Mounted transversely in the engine bay of the C30 1.6 is a normally aspirated four-cylinder engine with a displacement of 1 596 cc. It reaches peak-power of 74 kW at 6 000 rpm and its maximum torque of 150 Nm is delivered at 4 000 rpm.

Power is delivered to the front wheels through a five-speed manual transmission with a fuel-saving fith-gear ratio of 0.878.

The cast-iron double overhead camshafts service two inlet and two outlet valves for each cylinder and are covered by a plastic cylinder head cover. Both the cylinder head and cylinder block are manufactured from die-cast aluminium to reduce engine weight, with light metal alloy pistons that are graphite coated to minimize friction, noise and vibration. The camshafts are driven by a crankshaft with a chain, which does not need replacement during the service life of the engine.

The double platinum coated spark plugs of the 1.6-litre engine can operate for 60 000 km before they need to be replaced, and an oil change has to be done at the regular service intervals of 20 000 km.
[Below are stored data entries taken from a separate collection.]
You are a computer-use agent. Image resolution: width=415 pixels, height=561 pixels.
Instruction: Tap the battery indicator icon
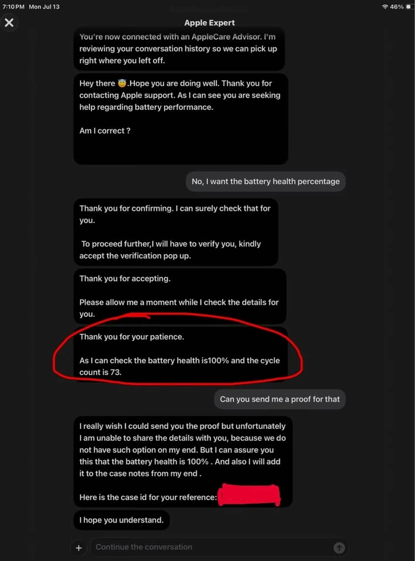408,6
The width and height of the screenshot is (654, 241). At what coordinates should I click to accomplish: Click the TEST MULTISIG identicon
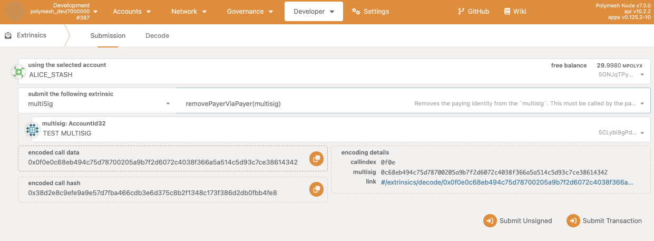point(33,130)
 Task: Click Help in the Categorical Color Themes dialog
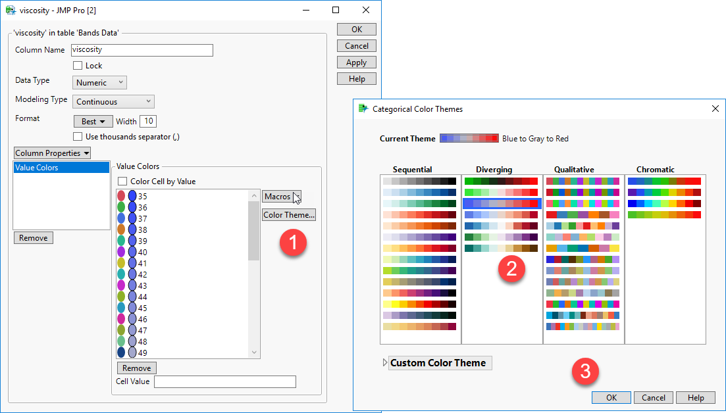click(x=695, y=397)
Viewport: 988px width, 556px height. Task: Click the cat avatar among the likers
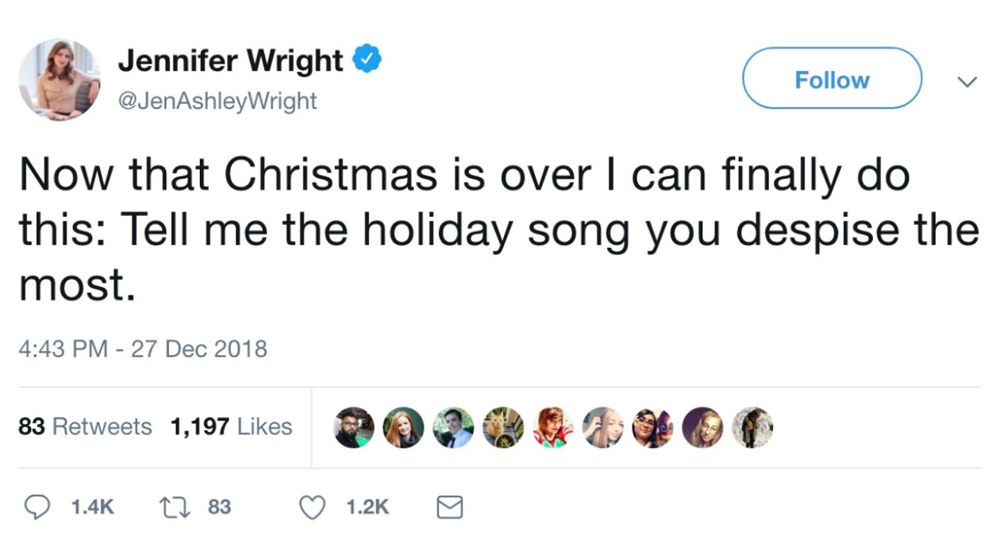(504, 427)
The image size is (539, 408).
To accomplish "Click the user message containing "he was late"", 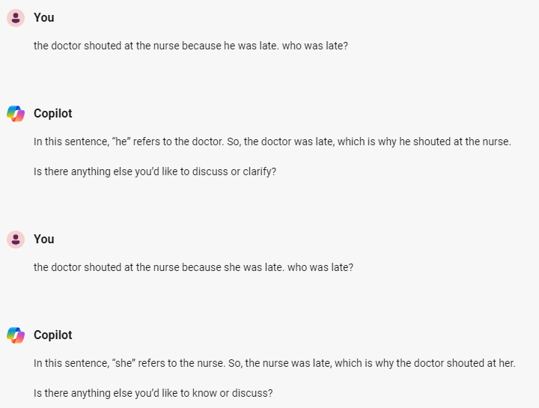I will click(x=191, y=46).
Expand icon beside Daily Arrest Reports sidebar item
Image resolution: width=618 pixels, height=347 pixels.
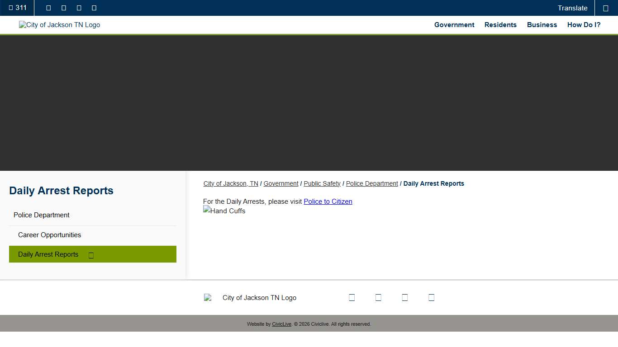tap(91, 255)
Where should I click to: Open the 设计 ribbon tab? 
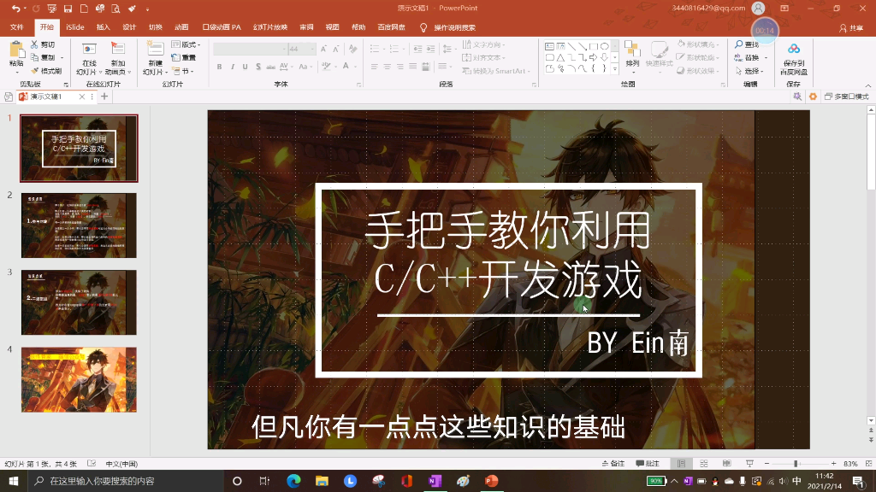128,26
The inlet manifold’s pipe system consists of glass fibre reinforced polyamide plastic, with all inlet pipes of equal length. The benefits of using glass fibre reinforced polyamide plastic are:

  • Reduced thermal transfer to the injector valves, which reduces the risk of vapour locks. The fuel distribution pipe is mounted on the inlet pipe in stead of on the cylinder head;
  • Reduced weight;
  • Reduced fuel condensation on the walls of the inlet pipe with a cold engine; and
  • Reduced heating of the inlet pipe with a warm engine.

The outlet manifold’s pipe is tuned so that the gas flow from the cylinders does not disturb each other and create a push-back effect to the combustion chambers.

The 1.6-engine’s catalytic converter is located directly on the exhaust manifold and features double ceramic monoliths. This placement halves the heating time with a cold start, which helps to minimise the increased emissions which results from a cold start.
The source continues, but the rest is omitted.